John Barry, son of Catherine and John Barry of Tacumshane, Co.Wexford was born in 1745 and received no formal education. He went to sea as a cabin boy at a very early age and on a voyage to New England he decided to remain there. He settled in Philadelphia in 1760 and as master of a merchant ship he acquired considerable wealth. He was thus fully involved in the life of his adopted country and when the revolution broke out he offered his services to Congress.

In February, 1776 he was appointed to command the'Lexington', a brig armed with sixteen 4-pounder guns and on April 17th he chanced to meet the English tender 'Edward' off the coast of Virginia. The 'Edward', which was only nominally a man-of-war, was poorly equipped for the purpose of suppressing smuggling and was inadequately armed to take any effective action against the attack of the Lexington'. She was overcome by Barry and the 'Edward" became the first ship of war in American Annals to be captured by the American Navy.

In 1777, while awaiting the completion of the 'Effingham' Barry, at the head of four boats captured an enemy man-of-war schooner in the Delaware after a courageous action. Finding that the ice on the river and bay was preventing sailing and being unwilling to remain inactive, he joined the army and fora short period he served as aide-de-camp to General Cadwalader and rendered outstanding service in army action around Trenton.

Barry's success was rewarded by his appointment as commander of the twenty-eight guns frigate, 'Effingham'. The frigate was then being built at Philadelphia and was burned by the English in May 1778 before she was ready to put to sea.

A few months later Barry was assigned to the 'Raleigh' which had thirty-two guns and sailed from Boston on 25th September. He was almost at once sighted by the 50-gun ship 'Experiment' under the command of Sir James Wallace. Under pressure from the enemy Barry was obliged to run his ship ashore in Penobscot Bay.
The English took possession of the 'Raleigh' and added her to the British Navy in which the name has been perpetuated to the present time. 
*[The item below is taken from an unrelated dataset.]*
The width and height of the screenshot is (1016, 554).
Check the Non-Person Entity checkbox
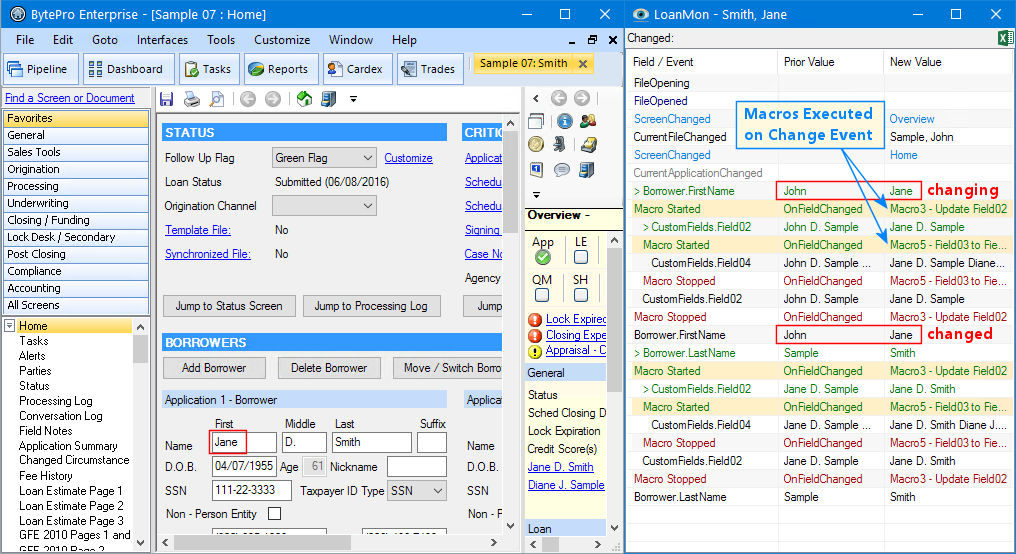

Early in 1781 he was appointed to the 'Alliance', a frigate of
thirty-two guns, which had just returned from a very remarkable voyage round the coast of Great Britain as one of the squadron of ships under the command of Paul Jones.
Barry sailed for France carrying on board Col. Henry Laurens of South Carolina, the new representative of the United States at the Court of Versailles. On the return journey the 'Alliance' left Lorient on 31st March and engaged in a fierce battle with the English privateer 'Atalanta' and her consort, the Trespassy'.

In the encounter Barry was severely wounded in the shoulder from a burst of grapeshot. On his return to America Barry received a hero's welcome as he brought with him the two enemy vessels which he had captured. 
On 21st December of the same year he sailed again in the 'Alliance' from Boston, with the Marquis de Lafayette and the Comte de Noailles on board, both of whom were returning to France on important public business. On the return voyage Barry captured a number of enemy vessels including a vessel of the same size as the 'Alliance' but this was re-taken by an English force of superior strength.

Barry continued to serve with distinction during the war and he is reputed to have rejected the most tempting offers from the British Government and refused to turn traitor to the cause of his adopted country. After the cessation of hostilities he was employed by the United States Government to superintend the building of the frigate 'United States'. He retained command of this vessel until after the accession of Mr. Thomas Jefferson to the office of President when the 'United States' was laid-up.

When, in 1794 the American Navy was reorganised on something like its present footing, Barry was placed at the head of the fleet as commodore, a position which he held until his death at Philadelphia on 13th September, 1803.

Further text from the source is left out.